## Tarefa 1
Enumere os elementos apresentados na primeira linha do texto fornecido, de "Relva sintética" a "Três corpos".

Relva sintética. Uma mesa de jardim. Um guarda-sol. Três corpos.
Nada fazia adivinhar o vendaval.
Na memória que me cunha, e é a partir dela que convoco e reconstruo a experiência, nada é objectivo e linear. Tudo está e estará impregnado de espanto. Terá laivos pontuais de êxtase e pedaços de ideias levantadas, cuspidas e deixadas ao acaso. Não há harmonia nem concerto.
Apenas o lastro do furacão.
Poderemos intuir que o teatro rasgou, fulminado; que o corpo explodiu para além dos limites visíveis da pele; que o cérebro expandiu cosmos afora, devolvido à matéria.
Estávamos a 25 de Junho de 2009.
Talvez eu não estivesse pronta para o que aconteceu.
Ou talvez estivesse desde sempre pronta para o que aconteceu.
Falamos de desejo, sim.
De inspiração, por certo.
De transformação e ressignificação, muito.
Estamos a 25 de Junho de 2009.
Provavelmente chego em cima da hora. Muito provavelmente sento-me esbaforida. Certamente ouço “Bem-vindos ao Teatro blá-blá-blá”.
Um homem e uma mulher, pelos 35 anos, de contornos esguios e firmes, descalços, reproduzem gestos quotidianos. Citação do universo Barbie e Ken.
Outro homem, pelos 60, de contornos flácidos, vem à boca de cena. Veste apenas uma cueca XXL branca.
A velhice é um vexame… – penso.
Tremor: Quem disse ISTO!? A-velhice-é-um-vexame?! Como assim!? QUEM disse ISTO?!
Súbita e intensa vergonha alheia do que me ocupa, pequeno momento em que sou confrontada com e engolida pelo inesperado. Eu, Catarina, em 2009, território físico e mental colonizado pelo ideário Mattel. Lindo… que vergonha…
Frágil e seguro, alheio a tudo isto, ele, o velho intérprete que me confronta e vexa, na integridade seminua da sua presença, permanece tranquilo e consciente, convidando-me a outras geografias.

## Tarefa 2
Apresente as linhas da listagem como uma lista numerada, sem as linhas em branco. Deixe as imagens de fora.

## Listagem apresentada
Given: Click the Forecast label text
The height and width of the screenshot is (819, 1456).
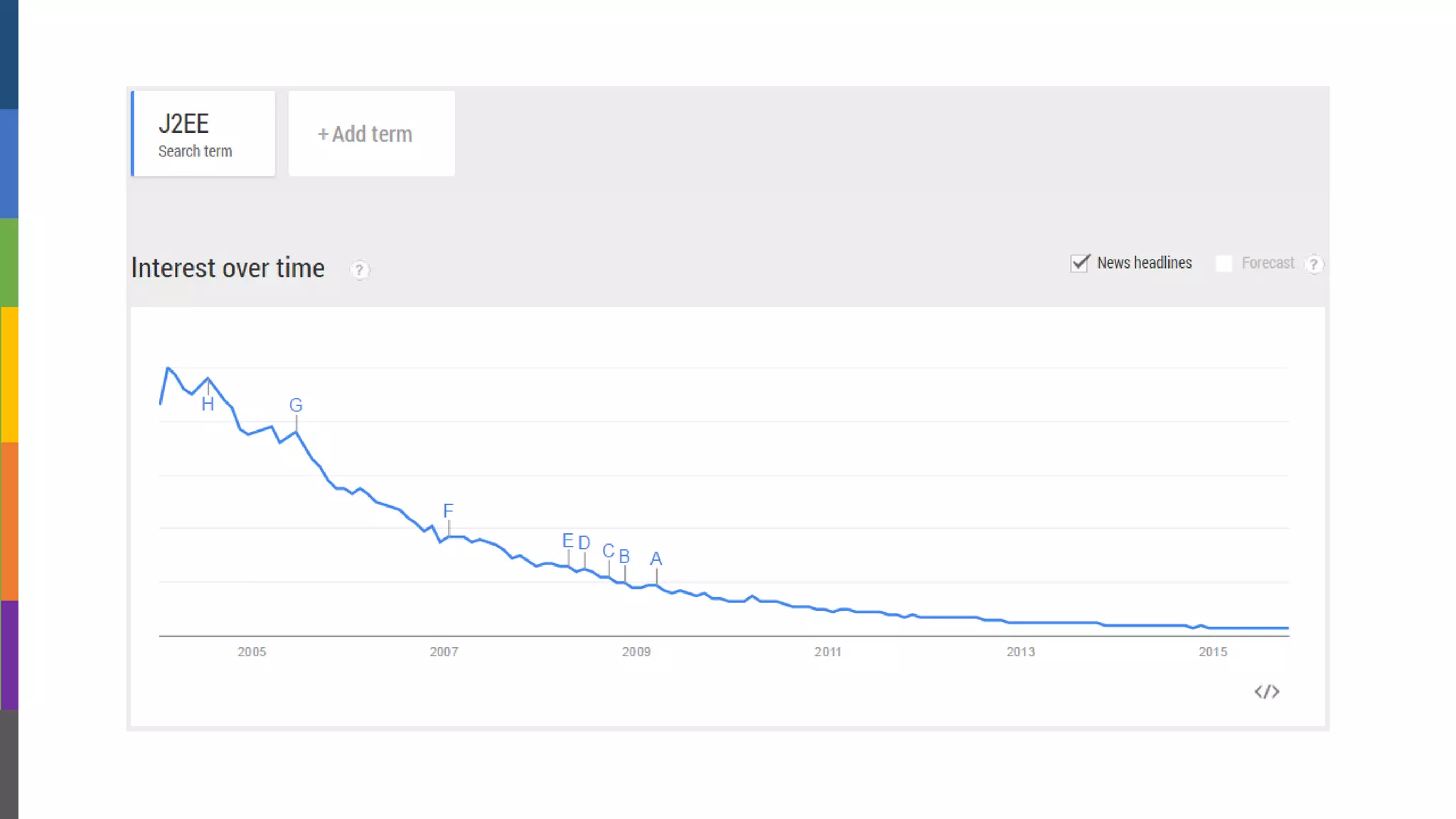Looking at the screenshot, I should coord(1268,263).
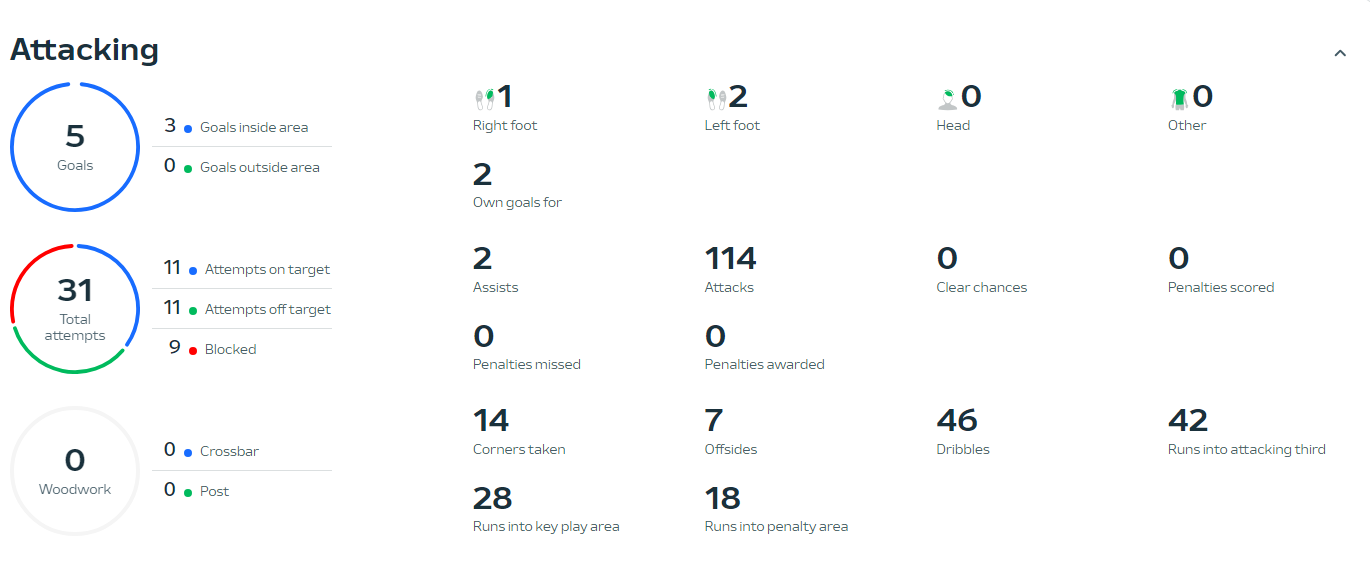This screenshot has height=587, width=1370.
Task: Click the Head goals icon
Action: click(x=947, y=98)
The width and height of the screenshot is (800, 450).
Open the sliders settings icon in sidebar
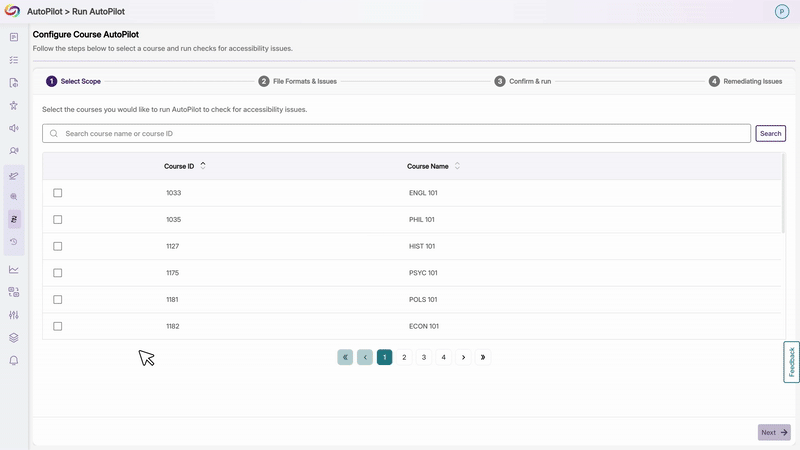[14, 315]
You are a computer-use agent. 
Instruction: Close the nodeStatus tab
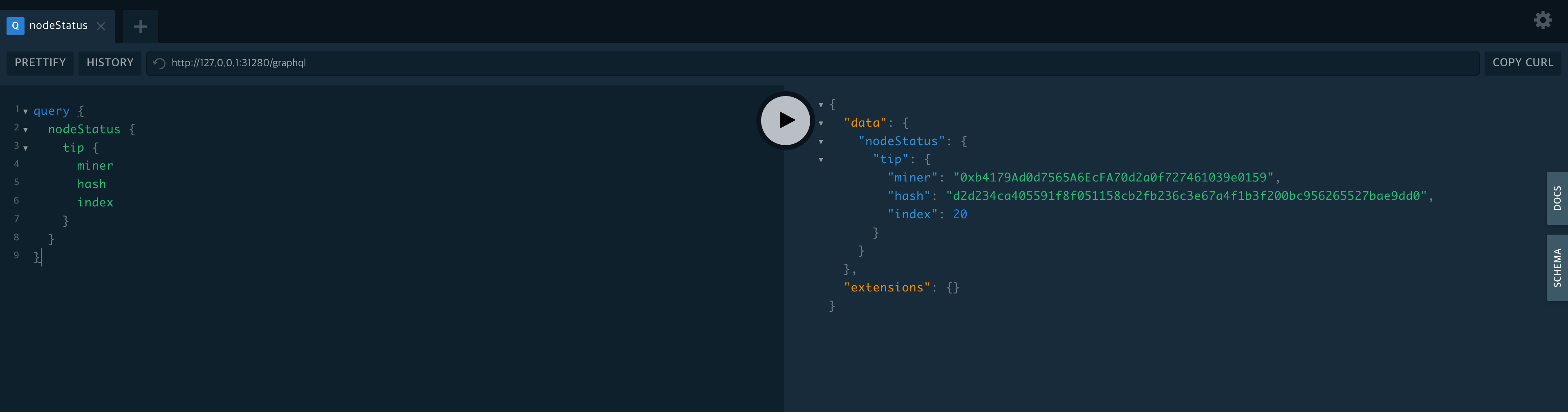[x=101, y=26]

## Resposta completa 1
- Relva sintética
- Uma mesa de jardim
- Um guarda-sol
- Três corpos

## Resposta completa 2
1. Given: Click the Forecast label text
2. The height and width of the screenshot is (819, 1456).
3. Looking at the screenshot, I should coord(1268,263).
4. This screenshot has height=587, width=1370.
5. Task: Click the Head goals icon
6. Action: click(x=947, y=98)
7. The width and height of the screenshot is (800, 450).
8. Open the sliders settings icon in sidebar
9. [14, 315]
10. You are a computer-use agent. 
11. Instruction: Close the nodeStatus tab
12. [x=101, y=26]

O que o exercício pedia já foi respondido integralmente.